### Data in this exercise:

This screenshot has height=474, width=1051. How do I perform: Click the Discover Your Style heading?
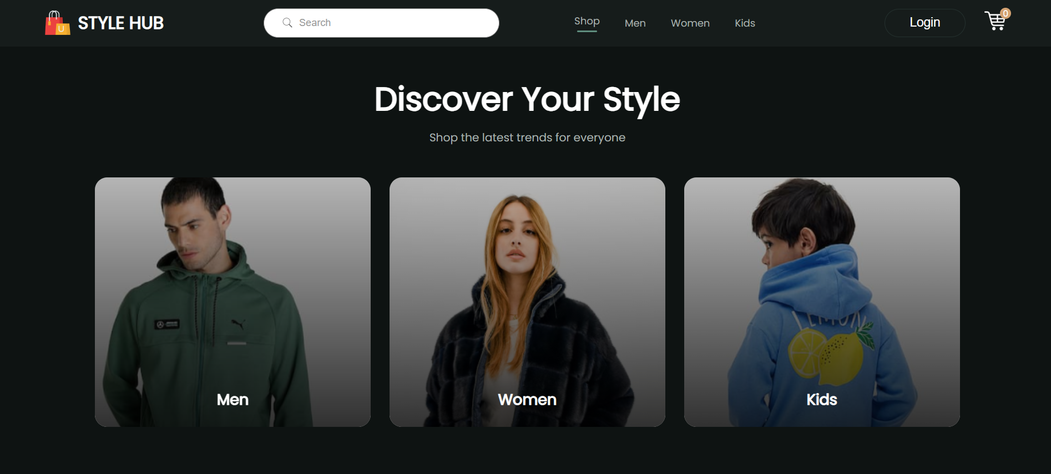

* * *

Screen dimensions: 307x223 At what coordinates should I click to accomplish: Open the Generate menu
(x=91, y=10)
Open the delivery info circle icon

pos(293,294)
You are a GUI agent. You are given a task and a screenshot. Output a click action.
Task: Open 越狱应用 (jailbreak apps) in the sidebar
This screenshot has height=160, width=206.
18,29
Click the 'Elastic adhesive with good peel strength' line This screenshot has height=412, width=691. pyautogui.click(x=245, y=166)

==

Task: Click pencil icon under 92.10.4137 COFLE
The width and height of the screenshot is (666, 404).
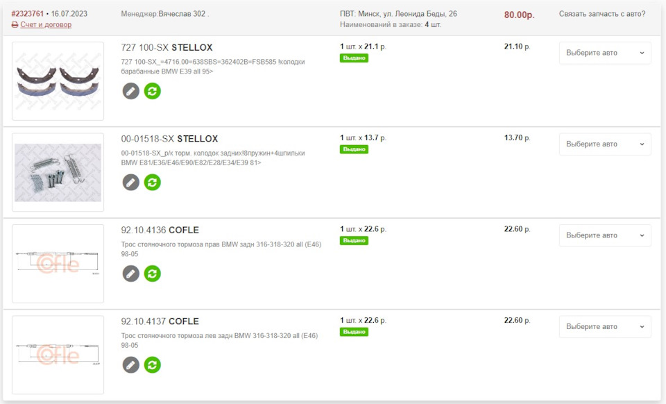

### Aim of the task:
Using the records above, write out exactly the lines between the one holding "This screenshot has height=160, width=206." and the one holding "Click the 'Elastic", inclusive; leave everything else out.

### Exercise answer:
This screenshot has height=160, width=206.
18,29
Click the 'Elastic adhesive with good peel strength' line This screenshot has height=412, width=691. pyautogui.click(x=245, y=166)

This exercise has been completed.